Letter to Congressional Leaders Reporting on Nuclear Nonproliferation
Dear Mr. Speaker: (Dear Mr. President:)
I have reviewed the activities of the United States Government departments and agencies during calendar year 1992 relating to preventing nuclear proliferation, and I am pleased to submit my annual report pursuant to section 601(a) of the Nuclear Non-Proliferation Act of 1978 (Public Law 95 - 242, 22 U.S.C. 3281(a)).
The accomplishments of the past year provide a fitting capstone to this Administration's efforts to stem the spread of nuclear weapons. These efforts were provided additional focus on July 13, when I issued a statement setting forth a number of initiatives as well as a clear framework of guiding principles for our nonproliferation policy.
Global norms and institutions have strengthened this year. Membership in the Nuclear Non-Proliferation Treaty has grown to 155, including the last declared two nuclear weapon states: France and China. The three Baltic states as well as two of the newly-independent states have also joined the Treaty, while three others -- Ukraine, Belarus, and Kazakhstan -- committed to do so "in the shortest possible time." The United States increased its support for the International Atomic Energy Agency, which sought to strengthen its safeguards system in response to its experience in Iraq.

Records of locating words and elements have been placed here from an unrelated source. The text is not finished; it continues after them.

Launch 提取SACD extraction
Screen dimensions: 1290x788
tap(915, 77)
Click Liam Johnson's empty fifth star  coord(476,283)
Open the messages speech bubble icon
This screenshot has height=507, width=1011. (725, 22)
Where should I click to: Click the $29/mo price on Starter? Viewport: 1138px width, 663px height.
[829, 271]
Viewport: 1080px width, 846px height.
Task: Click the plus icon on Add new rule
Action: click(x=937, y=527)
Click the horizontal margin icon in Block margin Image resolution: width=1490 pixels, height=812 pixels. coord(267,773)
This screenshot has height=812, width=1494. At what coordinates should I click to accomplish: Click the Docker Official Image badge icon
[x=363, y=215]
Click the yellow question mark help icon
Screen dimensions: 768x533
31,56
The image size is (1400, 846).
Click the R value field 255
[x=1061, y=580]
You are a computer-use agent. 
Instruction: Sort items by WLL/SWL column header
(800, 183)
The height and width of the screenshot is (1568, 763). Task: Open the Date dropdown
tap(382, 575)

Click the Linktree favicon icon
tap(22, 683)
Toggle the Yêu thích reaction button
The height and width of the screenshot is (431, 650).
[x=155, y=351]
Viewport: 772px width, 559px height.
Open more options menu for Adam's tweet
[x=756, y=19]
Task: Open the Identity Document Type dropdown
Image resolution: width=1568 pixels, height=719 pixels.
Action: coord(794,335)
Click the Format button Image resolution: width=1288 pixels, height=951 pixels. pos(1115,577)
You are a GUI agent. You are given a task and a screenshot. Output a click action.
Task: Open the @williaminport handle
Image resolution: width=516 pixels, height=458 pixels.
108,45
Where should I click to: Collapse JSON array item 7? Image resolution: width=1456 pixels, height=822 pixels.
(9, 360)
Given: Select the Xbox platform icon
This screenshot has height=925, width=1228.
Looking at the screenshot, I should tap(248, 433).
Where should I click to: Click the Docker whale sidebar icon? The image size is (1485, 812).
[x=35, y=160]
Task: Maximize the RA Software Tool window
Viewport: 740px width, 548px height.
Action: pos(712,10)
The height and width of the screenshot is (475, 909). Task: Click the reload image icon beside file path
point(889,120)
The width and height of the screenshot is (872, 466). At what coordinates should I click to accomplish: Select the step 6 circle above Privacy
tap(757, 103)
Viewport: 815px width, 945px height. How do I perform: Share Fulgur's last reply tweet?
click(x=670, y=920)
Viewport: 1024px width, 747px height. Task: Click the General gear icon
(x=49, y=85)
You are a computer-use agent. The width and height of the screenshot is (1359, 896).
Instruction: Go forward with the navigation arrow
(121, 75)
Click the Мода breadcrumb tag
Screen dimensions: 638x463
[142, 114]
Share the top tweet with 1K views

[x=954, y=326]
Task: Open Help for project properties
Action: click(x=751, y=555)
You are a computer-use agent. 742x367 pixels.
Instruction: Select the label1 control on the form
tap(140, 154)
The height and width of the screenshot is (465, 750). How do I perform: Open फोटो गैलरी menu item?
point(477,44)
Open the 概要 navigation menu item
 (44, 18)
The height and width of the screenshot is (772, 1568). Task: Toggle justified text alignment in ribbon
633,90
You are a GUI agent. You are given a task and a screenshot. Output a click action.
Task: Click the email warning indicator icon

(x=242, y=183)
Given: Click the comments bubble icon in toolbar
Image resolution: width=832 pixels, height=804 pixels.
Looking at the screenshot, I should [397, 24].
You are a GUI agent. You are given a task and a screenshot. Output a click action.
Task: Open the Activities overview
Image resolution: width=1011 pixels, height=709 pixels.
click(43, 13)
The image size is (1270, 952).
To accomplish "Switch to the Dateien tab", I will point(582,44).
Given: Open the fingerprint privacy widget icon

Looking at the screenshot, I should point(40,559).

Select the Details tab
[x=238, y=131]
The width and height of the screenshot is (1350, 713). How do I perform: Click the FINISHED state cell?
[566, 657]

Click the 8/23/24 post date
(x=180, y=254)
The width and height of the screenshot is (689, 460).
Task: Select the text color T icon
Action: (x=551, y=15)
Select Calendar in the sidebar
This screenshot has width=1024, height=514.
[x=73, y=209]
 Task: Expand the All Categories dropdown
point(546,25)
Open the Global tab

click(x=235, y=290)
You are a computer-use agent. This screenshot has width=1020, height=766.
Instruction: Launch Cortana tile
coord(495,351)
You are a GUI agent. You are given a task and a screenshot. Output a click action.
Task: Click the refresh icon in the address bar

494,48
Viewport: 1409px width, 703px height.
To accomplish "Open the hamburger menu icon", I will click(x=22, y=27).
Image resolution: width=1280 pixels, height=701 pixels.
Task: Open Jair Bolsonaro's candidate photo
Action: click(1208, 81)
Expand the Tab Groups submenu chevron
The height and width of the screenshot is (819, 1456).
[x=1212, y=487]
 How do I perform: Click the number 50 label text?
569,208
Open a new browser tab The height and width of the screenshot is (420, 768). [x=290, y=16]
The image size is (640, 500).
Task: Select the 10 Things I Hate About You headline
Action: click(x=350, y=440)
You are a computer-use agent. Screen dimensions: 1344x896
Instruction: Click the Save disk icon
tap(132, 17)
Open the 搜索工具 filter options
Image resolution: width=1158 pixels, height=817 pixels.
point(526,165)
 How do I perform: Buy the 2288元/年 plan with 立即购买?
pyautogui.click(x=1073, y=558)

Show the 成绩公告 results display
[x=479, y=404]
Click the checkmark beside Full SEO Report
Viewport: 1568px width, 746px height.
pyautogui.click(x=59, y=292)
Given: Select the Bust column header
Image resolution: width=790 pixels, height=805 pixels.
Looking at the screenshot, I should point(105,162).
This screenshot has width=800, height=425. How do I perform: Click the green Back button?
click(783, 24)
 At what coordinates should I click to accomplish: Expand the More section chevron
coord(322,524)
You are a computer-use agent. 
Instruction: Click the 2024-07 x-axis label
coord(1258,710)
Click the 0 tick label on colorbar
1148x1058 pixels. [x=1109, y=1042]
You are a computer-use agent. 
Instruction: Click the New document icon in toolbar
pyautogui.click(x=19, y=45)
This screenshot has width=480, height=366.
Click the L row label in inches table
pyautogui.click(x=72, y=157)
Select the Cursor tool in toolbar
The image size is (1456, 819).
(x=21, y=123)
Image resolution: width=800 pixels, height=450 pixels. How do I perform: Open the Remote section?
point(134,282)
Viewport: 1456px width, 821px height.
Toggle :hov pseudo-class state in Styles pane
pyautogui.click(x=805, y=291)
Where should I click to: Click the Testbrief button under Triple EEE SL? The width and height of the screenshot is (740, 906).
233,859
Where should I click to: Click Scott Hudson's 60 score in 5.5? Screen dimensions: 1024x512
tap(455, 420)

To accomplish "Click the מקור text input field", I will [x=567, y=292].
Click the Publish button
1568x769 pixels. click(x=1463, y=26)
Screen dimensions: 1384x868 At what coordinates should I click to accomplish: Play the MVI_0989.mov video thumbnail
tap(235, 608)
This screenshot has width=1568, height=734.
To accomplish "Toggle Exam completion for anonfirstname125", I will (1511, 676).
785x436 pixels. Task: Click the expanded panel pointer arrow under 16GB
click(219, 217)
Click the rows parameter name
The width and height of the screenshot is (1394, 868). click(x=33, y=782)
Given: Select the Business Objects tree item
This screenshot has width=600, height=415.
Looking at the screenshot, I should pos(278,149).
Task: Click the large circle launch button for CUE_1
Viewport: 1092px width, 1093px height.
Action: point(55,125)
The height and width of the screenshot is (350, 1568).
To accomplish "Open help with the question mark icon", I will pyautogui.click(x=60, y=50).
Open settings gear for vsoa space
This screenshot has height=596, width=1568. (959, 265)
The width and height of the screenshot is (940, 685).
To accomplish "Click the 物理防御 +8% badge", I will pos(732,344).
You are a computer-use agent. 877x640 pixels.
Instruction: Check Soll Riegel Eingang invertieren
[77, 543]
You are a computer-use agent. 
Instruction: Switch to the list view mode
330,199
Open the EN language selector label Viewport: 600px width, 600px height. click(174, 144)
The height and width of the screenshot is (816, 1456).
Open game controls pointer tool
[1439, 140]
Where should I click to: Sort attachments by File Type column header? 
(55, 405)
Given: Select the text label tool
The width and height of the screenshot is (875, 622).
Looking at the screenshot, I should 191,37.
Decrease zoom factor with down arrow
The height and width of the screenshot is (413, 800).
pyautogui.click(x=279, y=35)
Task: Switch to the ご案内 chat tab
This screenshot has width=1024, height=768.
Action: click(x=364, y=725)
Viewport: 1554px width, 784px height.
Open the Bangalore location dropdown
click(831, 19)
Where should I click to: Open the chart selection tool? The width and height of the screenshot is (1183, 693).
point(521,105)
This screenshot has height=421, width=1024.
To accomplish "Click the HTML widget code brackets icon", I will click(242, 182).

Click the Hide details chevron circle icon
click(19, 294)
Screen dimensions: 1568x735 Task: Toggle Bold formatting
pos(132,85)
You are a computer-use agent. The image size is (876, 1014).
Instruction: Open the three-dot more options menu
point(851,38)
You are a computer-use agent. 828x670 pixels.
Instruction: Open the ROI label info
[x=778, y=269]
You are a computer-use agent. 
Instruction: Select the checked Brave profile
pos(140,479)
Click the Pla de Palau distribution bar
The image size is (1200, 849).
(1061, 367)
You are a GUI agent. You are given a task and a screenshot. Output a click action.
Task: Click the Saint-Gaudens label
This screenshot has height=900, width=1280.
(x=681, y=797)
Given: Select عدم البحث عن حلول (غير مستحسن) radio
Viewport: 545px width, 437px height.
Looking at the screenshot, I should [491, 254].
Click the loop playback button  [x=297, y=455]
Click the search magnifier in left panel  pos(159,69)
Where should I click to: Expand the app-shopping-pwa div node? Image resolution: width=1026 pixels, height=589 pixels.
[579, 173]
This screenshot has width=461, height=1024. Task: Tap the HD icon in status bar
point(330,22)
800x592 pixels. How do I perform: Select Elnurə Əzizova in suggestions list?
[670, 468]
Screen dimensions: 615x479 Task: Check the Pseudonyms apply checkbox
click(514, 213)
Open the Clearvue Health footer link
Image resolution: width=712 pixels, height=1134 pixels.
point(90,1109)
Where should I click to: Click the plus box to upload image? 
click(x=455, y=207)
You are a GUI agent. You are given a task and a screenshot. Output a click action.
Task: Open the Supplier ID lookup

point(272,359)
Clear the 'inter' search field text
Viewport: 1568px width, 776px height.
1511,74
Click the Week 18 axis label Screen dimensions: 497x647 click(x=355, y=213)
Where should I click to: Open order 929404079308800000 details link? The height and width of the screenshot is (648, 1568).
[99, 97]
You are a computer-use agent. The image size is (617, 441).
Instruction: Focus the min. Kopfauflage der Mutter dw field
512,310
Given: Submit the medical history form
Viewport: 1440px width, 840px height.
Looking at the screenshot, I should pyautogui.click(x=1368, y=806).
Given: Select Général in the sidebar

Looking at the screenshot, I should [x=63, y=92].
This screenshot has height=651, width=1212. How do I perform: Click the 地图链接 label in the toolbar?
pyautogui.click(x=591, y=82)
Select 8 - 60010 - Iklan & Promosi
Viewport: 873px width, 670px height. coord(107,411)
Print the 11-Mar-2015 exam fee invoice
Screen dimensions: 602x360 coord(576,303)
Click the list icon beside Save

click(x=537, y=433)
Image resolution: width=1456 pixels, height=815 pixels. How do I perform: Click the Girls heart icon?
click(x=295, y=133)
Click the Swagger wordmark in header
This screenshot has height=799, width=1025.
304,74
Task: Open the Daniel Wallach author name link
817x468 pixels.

In addressing regional dangers, the United States also joined with the international community to continue to support efforts to destroy Iraq's nuclear weapons program under U.N. Security Council resolutions and to press North Korea to honor its nonproliferation commitments. Focusing on the Middle East, the five permanent members of the U.N. Security Council agreed to interim guidelines to restrain destabilizing transfers of arms and technologies related to weapons of mass destruction, while the arms control and regional security talks provided an unprecedented forum for countries in that troubled region to address these issues face to face. The United States held talks separately with India and Pakistan in the hope of stemming a nuclear arms race in South Asia. Meanwhile, the United States has been gratified by steps taken by countries such as Argentina, Brazil, and South Africa to join international nonproliferation regimes.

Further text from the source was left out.